**The task**:
Leave out the pictures and return every entry exactly as it appears.

(Saved entries)
=== Section Start ===
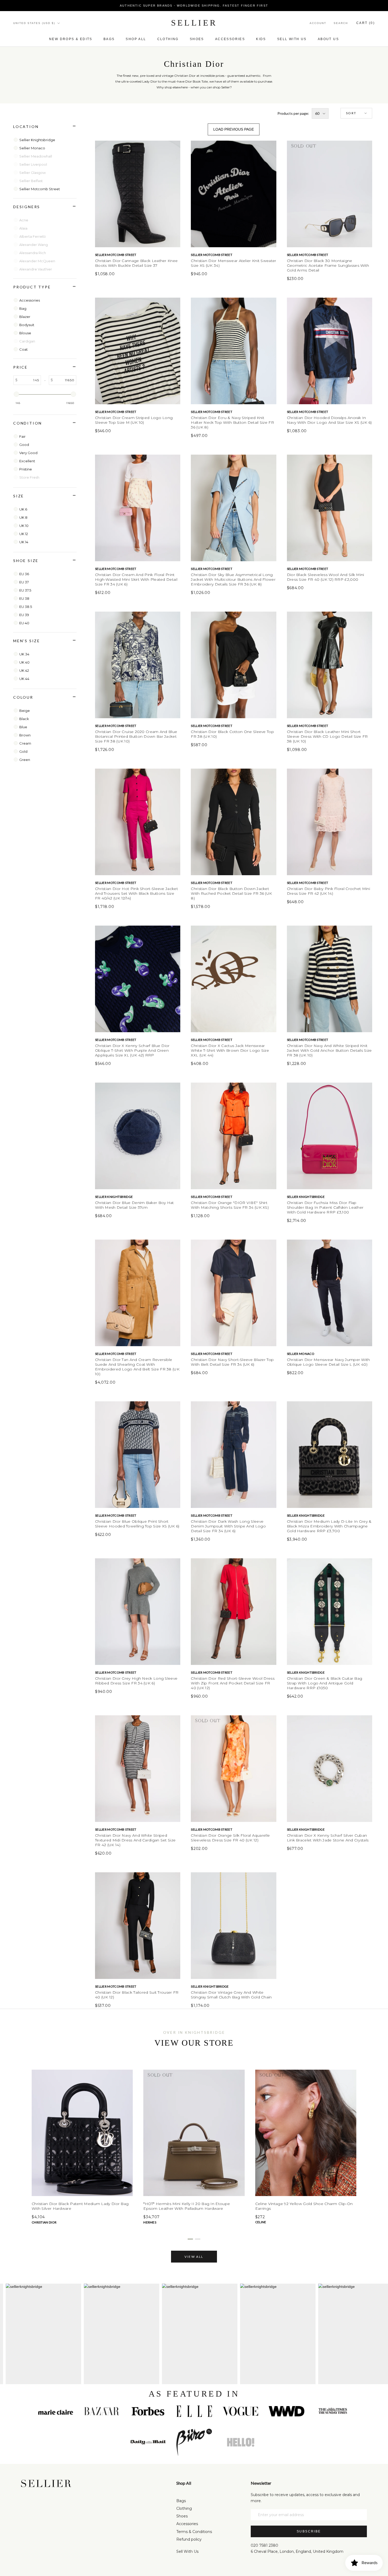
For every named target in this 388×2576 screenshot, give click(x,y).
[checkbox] (45, 140)
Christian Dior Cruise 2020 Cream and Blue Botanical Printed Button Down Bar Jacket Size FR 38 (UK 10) (136, 736)
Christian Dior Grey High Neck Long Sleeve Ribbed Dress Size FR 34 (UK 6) (136, 1680)
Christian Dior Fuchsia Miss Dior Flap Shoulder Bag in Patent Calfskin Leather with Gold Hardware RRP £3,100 (325, 1207)
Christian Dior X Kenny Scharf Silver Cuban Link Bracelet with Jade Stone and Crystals (328, 1837)
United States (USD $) (34, 23)
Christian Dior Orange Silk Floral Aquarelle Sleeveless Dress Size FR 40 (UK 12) (230, 1837)
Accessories (230, 39)
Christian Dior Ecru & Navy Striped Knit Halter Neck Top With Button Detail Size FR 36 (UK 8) (232, 422)
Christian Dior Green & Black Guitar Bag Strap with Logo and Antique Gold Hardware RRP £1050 (324, 1683)
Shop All (136, 39)
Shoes (197, 39)
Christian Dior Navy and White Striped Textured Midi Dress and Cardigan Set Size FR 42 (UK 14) (135, 1840)
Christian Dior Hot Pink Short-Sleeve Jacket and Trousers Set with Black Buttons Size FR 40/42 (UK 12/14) (136, 893)
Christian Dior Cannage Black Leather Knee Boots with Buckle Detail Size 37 (136, 263)
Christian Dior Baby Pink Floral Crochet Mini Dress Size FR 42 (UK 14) (328, 891)
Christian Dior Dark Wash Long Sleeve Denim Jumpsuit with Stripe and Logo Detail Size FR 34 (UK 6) (228, 1526)
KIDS (261, 39)
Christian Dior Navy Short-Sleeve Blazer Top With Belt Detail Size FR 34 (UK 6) (232, 1362)
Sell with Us (292, 39)
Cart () (365, 23)
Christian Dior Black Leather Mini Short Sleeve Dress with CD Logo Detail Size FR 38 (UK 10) (327, 736)
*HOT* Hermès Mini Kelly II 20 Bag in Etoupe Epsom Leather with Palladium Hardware (186, 2206)
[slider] (16, 394)
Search (341, 23)
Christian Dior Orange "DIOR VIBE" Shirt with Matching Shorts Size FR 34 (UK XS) (230, 1205)
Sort (351, 113)
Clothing (168, 39)
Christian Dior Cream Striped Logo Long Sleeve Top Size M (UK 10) (134, 420)
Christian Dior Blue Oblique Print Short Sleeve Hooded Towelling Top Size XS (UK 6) (137, 1524)
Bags (109, 39)
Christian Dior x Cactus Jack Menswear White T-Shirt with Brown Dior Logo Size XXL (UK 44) (230, 1050)
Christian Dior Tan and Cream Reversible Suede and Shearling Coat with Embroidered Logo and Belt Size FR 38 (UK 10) (137, 1366)
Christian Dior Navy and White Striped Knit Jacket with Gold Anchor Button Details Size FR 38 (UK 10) (329, 1050)
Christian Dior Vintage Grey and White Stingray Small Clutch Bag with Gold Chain (231, 1994)
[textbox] (29, 380)
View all (193, 2257)
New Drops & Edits (70, 39)
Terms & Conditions (194, 2531)
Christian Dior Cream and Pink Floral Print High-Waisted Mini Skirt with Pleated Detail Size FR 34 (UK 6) (136, 579)
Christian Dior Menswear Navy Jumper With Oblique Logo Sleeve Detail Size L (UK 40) (328, 1362)
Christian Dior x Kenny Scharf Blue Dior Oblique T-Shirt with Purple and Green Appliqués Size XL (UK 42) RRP (132, 1050)
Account (318, 23)
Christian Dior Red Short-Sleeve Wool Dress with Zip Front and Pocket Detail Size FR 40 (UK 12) (233, 1683)
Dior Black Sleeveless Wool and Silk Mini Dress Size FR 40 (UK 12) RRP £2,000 (325, 577)
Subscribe (309, 2531)
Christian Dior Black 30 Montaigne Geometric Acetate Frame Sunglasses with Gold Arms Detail (328, 265)
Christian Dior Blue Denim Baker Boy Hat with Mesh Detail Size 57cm (134, 1205)
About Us (328, 39)
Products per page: (293, 113)
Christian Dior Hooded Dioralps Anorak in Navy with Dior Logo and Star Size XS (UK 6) (329, 420)
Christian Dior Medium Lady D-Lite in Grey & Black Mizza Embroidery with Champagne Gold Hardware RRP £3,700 (329, 1526)
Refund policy (189, 2539)
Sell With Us (187, 2551)
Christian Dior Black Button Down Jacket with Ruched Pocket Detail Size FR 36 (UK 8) (231, 893)
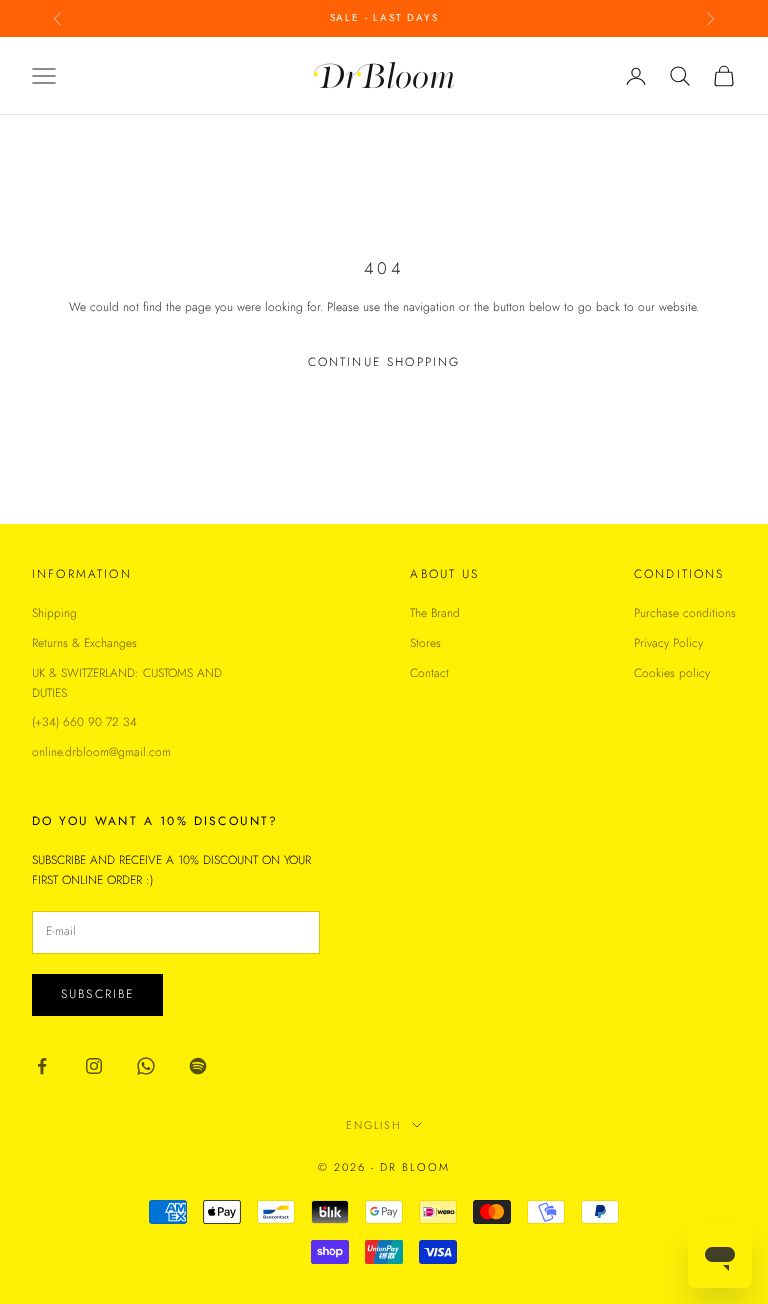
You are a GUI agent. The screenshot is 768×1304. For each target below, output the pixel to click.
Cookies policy (672, 673)
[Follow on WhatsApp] (146, 1066)
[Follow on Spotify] (198, 1066)
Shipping (54, 613)
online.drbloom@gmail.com (101, 752)
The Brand (435, 613)
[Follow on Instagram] (94, 1066)
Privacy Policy (668, 643)
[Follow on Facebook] (42, 1066)
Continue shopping (384, 362)
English (374, 1125)
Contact (429, 673)
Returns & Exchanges (84, 643)
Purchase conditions (685, 613)
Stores (425, 643)
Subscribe (97, 994)
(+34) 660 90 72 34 (84, 722)
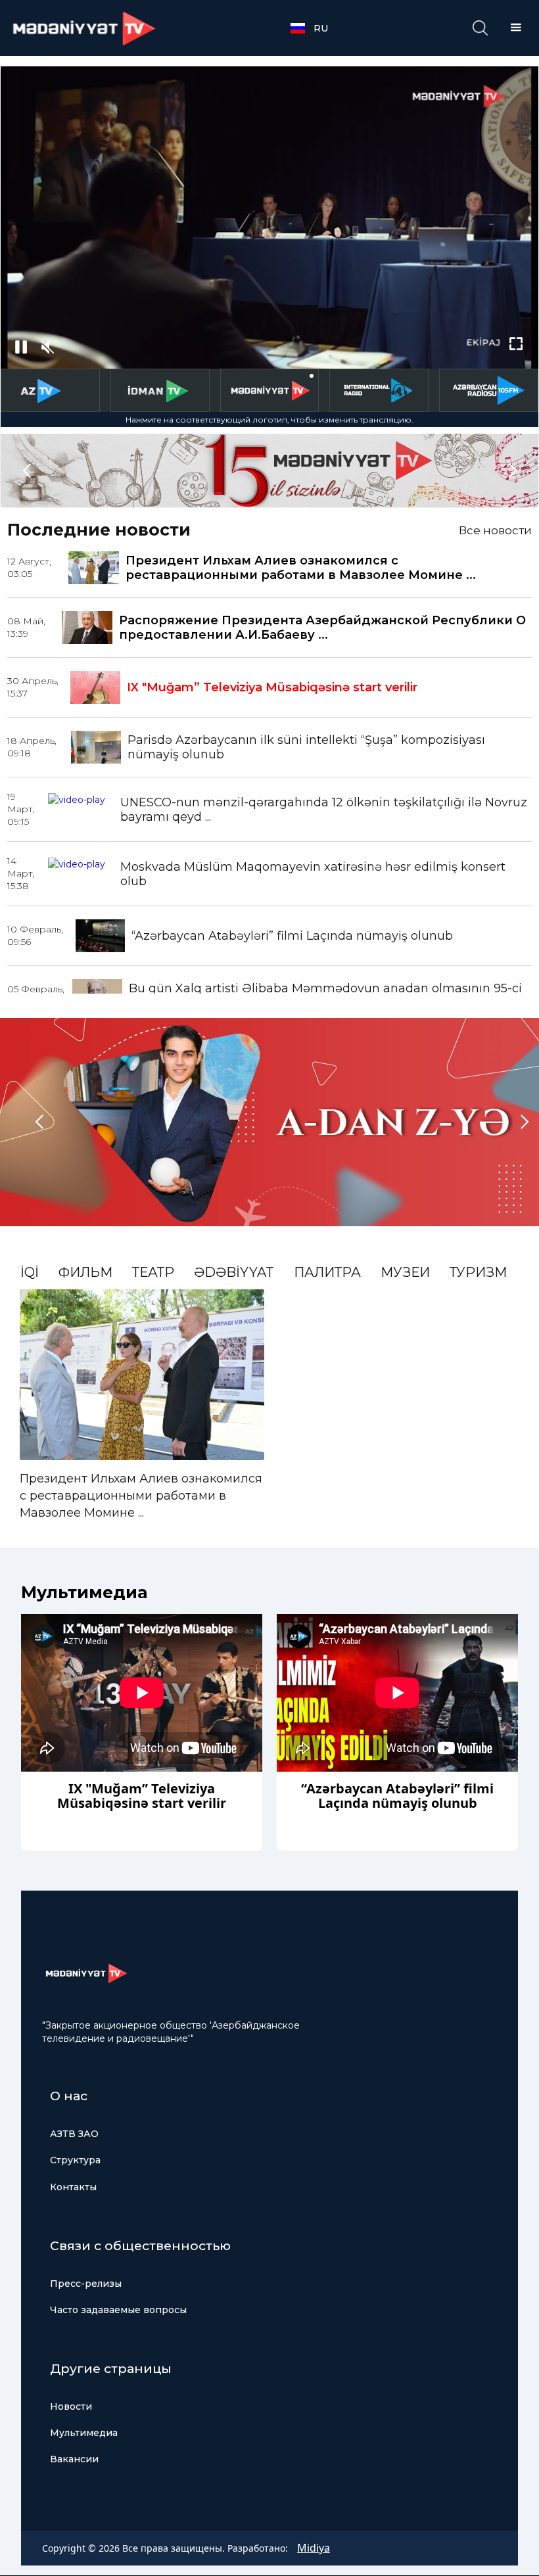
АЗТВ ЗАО (74, 2134)
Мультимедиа (84, 2433)
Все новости (495, 530)
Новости (71, 2406)
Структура (75, 2160)
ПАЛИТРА (327, 1272)
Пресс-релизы (86, 2283)
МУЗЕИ (405, 1272)
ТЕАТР (153, 1272)
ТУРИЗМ (478, 1272)
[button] (315, 28)
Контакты (73, 2187)
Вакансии (74, 2459)
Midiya (313, 2548)
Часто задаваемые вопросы (118, 2310)
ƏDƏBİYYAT (234, 1272)
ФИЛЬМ (85, 1272)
=== Section End ===
**Answer for this exercise**:
For every named target in this 388×2576 screenshot, give click(x,y).
[checkbox] (45, 140)
Christian Dior Cruise 2020 Cream and Blue Botanical Printed Button Down Bar Jacket Size FR 38 (UK 10) (136, 736)
Christian Dior Grey High Neck Long Sleeve Ribbed Dress Size FR 34 (UK 6) (136, 1680)
Christian Dior Fuchsia Miss Dior Flap Shoulder Bag in Patent Calfskin Leather with Gold Hardware RRP £3,100 (325, 1207)
Christian Dior X Kenny Scharf Silver Cuban Link Bracelet with Jade Stone and Crystals (328, 1837)
United States (USD $) (34, 23)
Christian Dior Orange Silk Floral Aquarelle Sleeveless Dress Size FR 40 (UK 12) (230, 1837)
Accessories (230, 39)
Christian Dior Ecru & Navy Striped Knit Halter Neck Top With Button Detail Size FR 36 (UK 8) (232, 422)
Christian Dior Green & Black Guitar Bag Strap with Logo and Antique Gold Hardware RRP £1050 (324, 1683)
Shop All (136, 39)
Shoes (197, 39)
Christian Dior Navy and White Striped Textured Midi Dress and Cardigan Set Size FR 42 (UK 14) (135, 1840)
Christian Dior Hot Pink Short-Sleeve Jacket and Trousers Set with Black Buttons Size FR 40/42 (UK 12/14) (136, 893)
Christian Dior Cannage Black Leather Knee Boots with Buckle Detail Size 37 (136, 263)
Christian Dior Baby Pink Floral Crochet Mini Dress Size FR 42 (UK 14) (328, 891)
Christian Dior Dark Wash Long Sleeve Denim Jumpsuit with Stripe and Logo Detail Size FR 34 (UK 6) (228, 1526)
KIDS (261, 39)
Christian Dior Navy Short-Sleeve Blazer Top With Belt Detail Size FR 34 (UK 6) (232, 1362)
Sell with Us (292, 39)
Cart () (365, 23)
Christian Dior Black Leather Mini Short Sleeve Dress with CD Logo Detail Size FR 38 (UK 10) (327, 736)
*HOT* Hermès Mini Kelly II 20 Bag in Etoupe Epsom Leather with Palladium Hardware (186, 2206)
[slider] (16, 394)
Search (341, 23)
Christian Dior Orange "DIOR VIBE" Shirt with Matching Shorts Size FR 34 (UK XS) (230, 1205)
Sort (351, 113)
Clothing (168, 39)
Christian Dior Cream Striped Logo Long Sleeve Top Size M (UK 10) (134, 420)
Christian Dior Blue Oblique Print Short Sleeve Hooded Towelling Top Size XS (UK 6) (137, 1524)
Bags (109, 39)
Christian Dior x Cactus Jack Menswear White T-Shirt with Brown Dior Logo Size XXL (UK 44) (230, 1050)
Christian Dior Tan and Cream Reversible Suede and Shearling Coat with Embroidered Logo and Belt Size FR 38 (UK 10) (137, 1366)
Christian Dior Navy and White Striped Knit Jacket with Gold Anchor Button Details Size FR 38 (UK 10) (329, 1050)
Christian Dior Vintage Grey and White Stingray Small Clutch Bag with Gold Chain (231, 1994)
[textbox] (29, 380)
View all (193, 2257)
New Drops & Edits (70, 39)
Terms & Conditions (194, 2531)
Christian Dior Cream and Pink Floral Print High-Waisted Mini Skirt with Pleated Detail Size FR 34 (UK 6) (136, 579)
Christian Dior Menswear Navy Jumper With Oblique Logo Sleeve Detail Size L (UK 40) (328, 1362)
Christian Dior x Kenny Scharf Blue Dior Oblique T-Shirt with Purple and Green Appliqués Size XL (UK 42) RRP (132, 1050)
Account (318, 23)
Christian Dior Red Short-Sleeve Wool Dress with Zip Front and Pocket Detail Size FR 40 (UK 12) (233, 1683)
Dior Black Sleeveless Wool and Silk Mini Dress Size FR 40 (UK 12) RRP £2,000 (325, 577)
Subscribe (309, 2531)
Christian Dior Black 30 Montaigne Geometric Acetate Frame Sunglasses with Gold Arms Detail (328, 265)
Christian Dior Blue Denim Baker Boy Hat with Mesh Detail Size 57cm (134, 1205)
About Us (328, 39)
Products per page: (293, 113)
Christian Dior Hooded Dioralps Anorak in Navy with Dior Logo and Star Size XS (UK 6) (329, 420)
Christian Dior Medium Lady D-Lite in Grey & Black Mizza Embroidery with Champagne Gold Hardware RRP £3,700 (329, 1526)
Refund policy (189, 2539)
Sell With Us (187, 2551)
Christian Dior Black Button Down Jacket with Ruched Pocket Detail Size FR 36 (UK 8) (231, 893)
You are a GUI agent. The screenshot is 768×1304. For each target below, output the pixel to click.
Cookies policy (672, 673)
[Follow on WhatsApp] (146, 1066)
[Follow on Spotify] (198, 1066)
Shipping (54, 613)
online.drbloom@gmail.com (101, 752)
The Brand (435, 613)
[Follow on Instagram] (94, 1066)
Privacy Policy (668, 643)
[Follow on Facebook] (42, 1066)
Continue shopping (384, 362)
English (374, 1125)
Contact (429, 673)
Returns & Exchanges (84, 643)
Purchase conditions (685, 613)
Stores (425, 643)
Subscribe (97, 994)
(+34) 660 90 72 34 (84, 722)
АЗТВ ЗАО (74, 2134)
Мультимедиа (84, 2433)
Все новости (495, 530)
Новости (71, 2406)
Структура (75, 2160)
ПАЛИТРА (327, 1272)
Пресс-релизы (86, 2283)
МУЗЕИ (405, 1272)
ТЕАТР (153, 1272)
ТУРИЗМ (478, 1272)
[button] (315, 28)
Контакты (73, 2187)
Вакансии (74, 2459)
Midiya (313, 2548)
Часто задаваемые вопросы (118, 2310)
ƏDƏBİYYAT (234, 1272)
ФИЛЬМ (85, 1272)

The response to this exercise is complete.